A hacker group claimed responsibility for a February ransomware attack on the City of Oakland and announced its intent to leak hacked data to the public.
Philadelphia cybersecurity analyst Dominic Alvieri said on Twitter Thursday that hacking group Play Ransomware claimed that it was responsible for a ransomware attack launched against the City of Oakland on Feb. 8, which affected several city services for a span of time that month.
Alvieri tweeted a screenshot obtained by cybersecurity news site Bleeping Computer, which showed that the hackers had obtained access to “private and personal confidential data, financial, gov and etc. IDs, passports, employee full info.” The screenshot also said that the data contained information allegedly proving human rights violations.
In a statement on Friday, the City of Oakland said it is aware of an impending data leak, but did not say who obtained the information.
"[The city] recently became aware that an unauthorized third party has acquired certain files from our network and intends to release the information publicly," Oakland said on its news blog Friday. “We are working with third-party specialists and law enforcement on this issue and are actively monitoring the unauthorized third party’s claims to investigate their validity.”

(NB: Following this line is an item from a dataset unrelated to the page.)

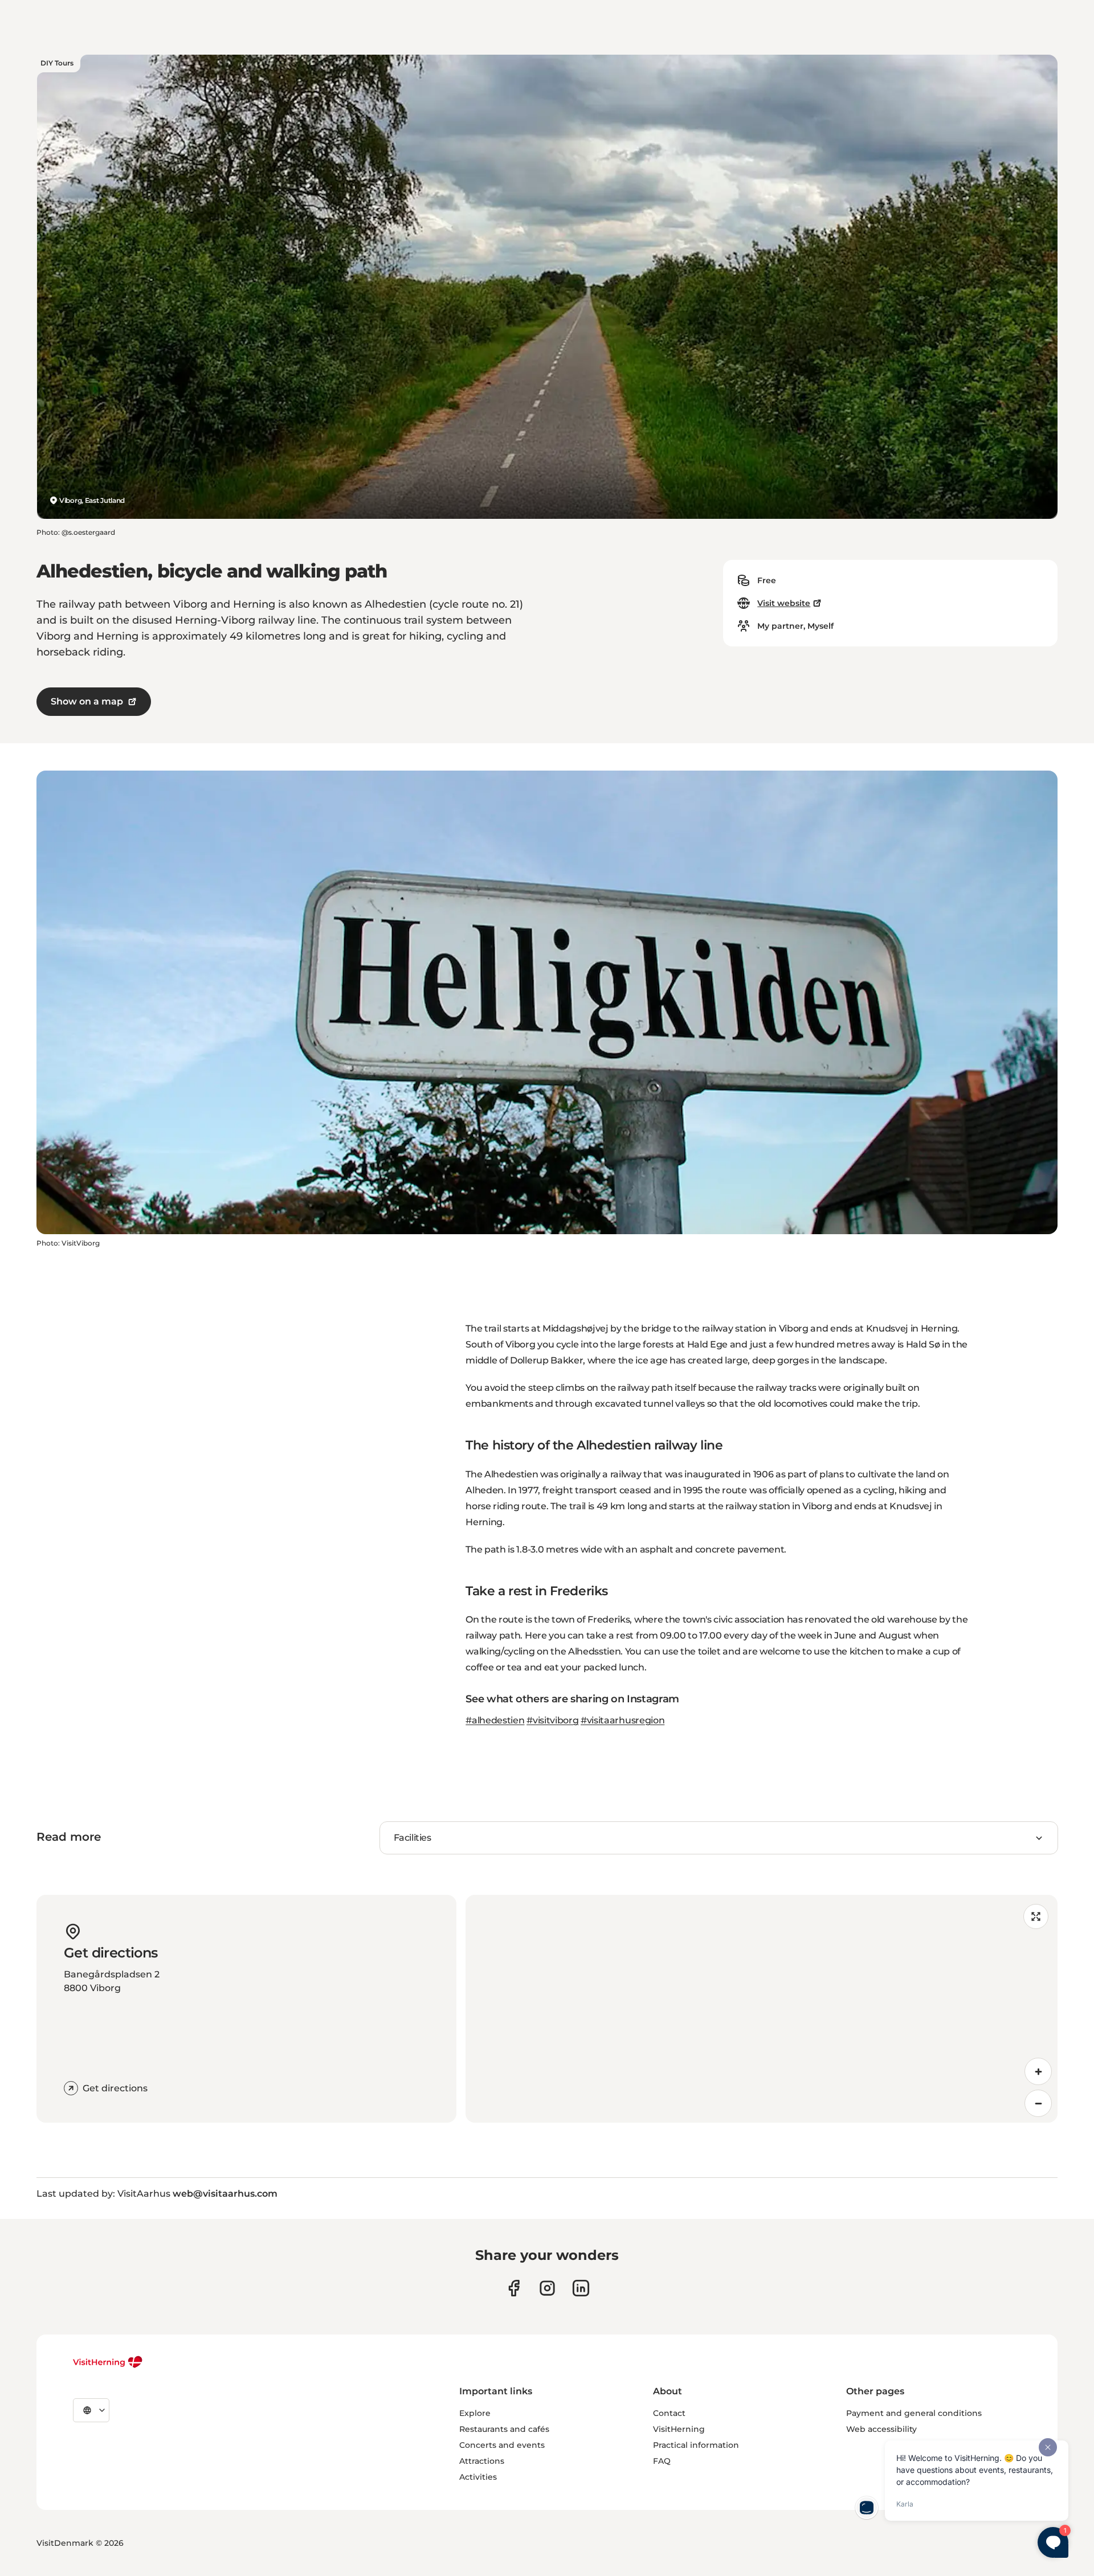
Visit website (783, 603)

The City of Oakland declared a state of emergency on Feb. 14 to more quickly marshal resources to recover from the attack, which had impacted people's ability to pay parking fees and taxes online or connect by phone with several city departments.

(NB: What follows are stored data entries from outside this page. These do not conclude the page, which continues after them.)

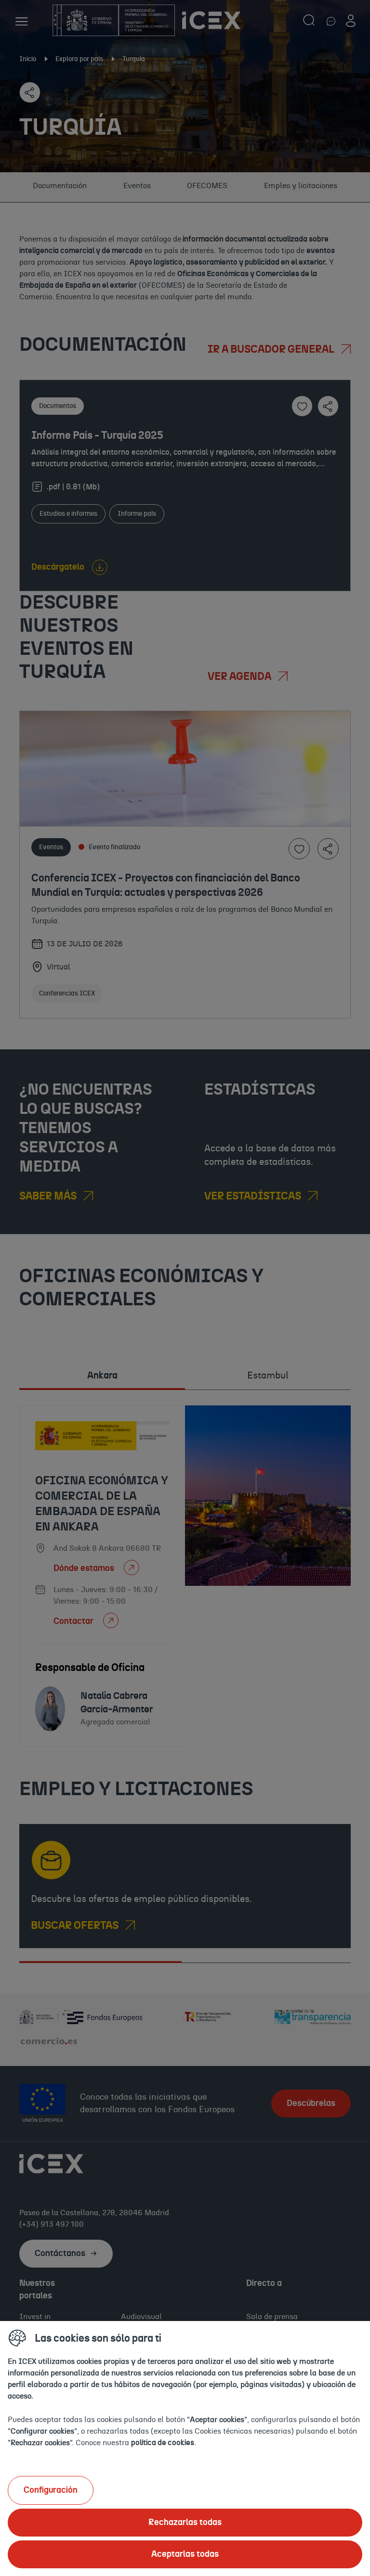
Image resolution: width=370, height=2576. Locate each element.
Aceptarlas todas (185, 2554)
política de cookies (162, 2443)
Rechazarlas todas (185, 2522)
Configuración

According to cybersecurity firm Avertium, Play Ransomware is a ransomware group that began in June 2022, and has directed attacks against several other high-profile targets, including Argentina’s Judiciary of Córdoba and the German hotel chain, H-Hotels. The group's attacks have focused on targets in Latin America, India, Hungary, Spain and the Netherlands.
Alvieri and the City of Oakland did not immediately respond to requests for comment.